Il avait adopté le pseudonyme de Tito dans les années 1930, après cinq ans d’emprisonnement pour militantisme au sein du PC yougoslave, alors interdit. Formé à Moscou, il était devenu à la fin de la Seconde Guerre mondiale maître d’un pays déchiré par les haines intestines, dont il préserva l’unité d’une main de fer.

Futur président à vie de la République fédérée et du parti, il rompit avec Joseph Staline en 1948 et co-fonda le mouvement des « non-alignés ».

Tito, c’était aussi cet amateur de cigares qui, en uniforme rutilant ou complet blanc, aimait recevoir dirigeants internationaux et vedettes de Hollywood dans ses villas de l’archipel de Brioni (Croatie) ou sur son yacht, en mer Adriatique.

Un deuil national de sept jours est décrété, pendant lesquels chants et symphonies funèbres se succèderont à la radio.

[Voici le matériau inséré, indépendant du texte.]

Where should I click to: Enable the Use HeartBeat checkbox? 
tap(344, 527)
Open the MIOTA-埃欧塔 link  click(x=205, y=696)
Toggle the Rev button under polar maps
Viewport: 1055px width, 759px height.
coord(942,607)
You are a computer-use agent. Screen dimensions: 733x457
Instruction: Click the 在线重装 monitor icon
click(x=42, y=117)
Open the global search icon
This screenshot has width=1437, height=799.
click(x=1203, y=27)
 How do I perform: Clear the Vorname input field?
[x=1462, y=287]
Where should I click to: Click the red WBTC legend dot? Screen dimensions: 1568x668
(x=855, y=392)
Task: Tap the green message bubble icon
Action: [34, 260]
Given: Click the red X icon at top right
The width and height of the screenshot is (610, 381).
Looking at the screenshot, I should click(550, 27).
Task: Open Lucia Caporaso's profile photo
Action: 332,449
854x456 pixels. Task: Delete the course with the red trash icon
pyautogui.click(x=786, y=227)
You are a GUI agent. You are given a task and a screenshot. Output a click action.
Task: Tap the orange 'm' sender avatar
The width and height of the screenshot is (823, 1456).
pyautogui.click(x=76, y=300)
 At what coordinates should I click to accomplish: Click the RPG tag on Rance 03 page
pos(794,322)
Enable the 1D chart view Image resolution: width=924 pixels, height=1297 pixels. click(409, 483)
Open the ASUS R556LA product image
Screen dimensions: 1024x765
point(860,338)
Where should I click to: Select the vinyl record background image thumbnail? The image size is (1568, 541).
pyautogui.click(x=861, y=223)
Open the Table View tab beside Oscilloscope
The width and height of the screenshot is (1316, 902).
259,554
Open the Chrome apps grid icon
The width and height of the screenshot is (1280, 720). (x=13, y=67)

Le lundi 5, la dépouille est acheminée en train de Ljubljana à Belgrade, accompagnée par les deux fils du défunt, Zarko et Misa, avec un arrêt à Zagreb dans sa Croatie natale.

 Hommage populaire

Sur le parcours, les Yougoslaves sont venus en masse, souvent en larmes. Le chant de fidélité à Tito « Nous te jurons de ne pas dévier de ta voie » retentit à travers tout le pays.

A Belgrade, des portraits bordés de noir sont affichés dans les vitrines, d’énormes calicots rouges portent des slogans à sa gloire: « Tito, ton nom est liberté ».

Plusieurs heures avant l’arrivée du « train bleu » présidentiel, la foule a convergé sous la pluie vers le Parlement fédéral, où sera exposée la dépouille pour un hommage populaire.

Les citoyens vont défiler jour et nuit jusqu’au matin du 8 mai devant le cercueil recouvert du drapeau yougoslave frappé de l’étoile rouge.

Ils ont été invités à se rassembler par entreprises, par quartiers, en des lieux désignés à l’avance.

Une vieille paysanne en fichu noir, le visage ravagé par la douleur, s’agenouille puis fait un signe de croix devant le cercueil. Derrière, un ancien partisan, la poitrine constellée de décorations, fait le salut communiste de sa jeunesse.

 Brejnev aux obsèques

Des dirigeants du monde entier font le déplacement pour les obsèques, le jeudi 8, dont le chef de l’URSS Léonid Brejnev, l’Allemand de l’ouest Helmut Schmidt, l’Allemand de l’est Erich Honecker ou la Britannique Margaret Thatcher.

La dépouille est portée en terre sur la colline de Dedinje, qui domine la capitale, au son de « L’Internationale » suivie de l’hymne national. Toutes les sirènes des villes et ports du pays retentissent.

Tito avait choisi de reposer dans l’enceinte de ce qui fut sa résidence privée, rue Uzicka. La sépulture porte ces seuls mots gravés en lettres d’or: Josip Broz Tito 1892-1980.

Yougoslaves comme visiteurs étrangers se demandent alors si le pays parviendra à sauvegarder son unité intérieure et son indépendance.

Certains craignent un regain d’expansionnisme de l’Union soviétique, qui a envahi quelques mois plus tôt l’Afghanistan.

De fait, les régimes communistes européens tomberont les uns après les autres à partir de 1989.

La Yougoslavie – constituée de six républiques (Slovénie, Croatie, Bosnie-Herzégovine, Serbie, Monténégro, Macédoine) et de deux provinces autonomes dans le cadre de la Serbie (Voïvodine, Kosovo) – sombrera dans une crise économique et politique qui ravivera les nationalismes.

La fédération éclatera dans une série de guerres sanglantes dans les années 1990, tournant définitivement la page du « titisme ».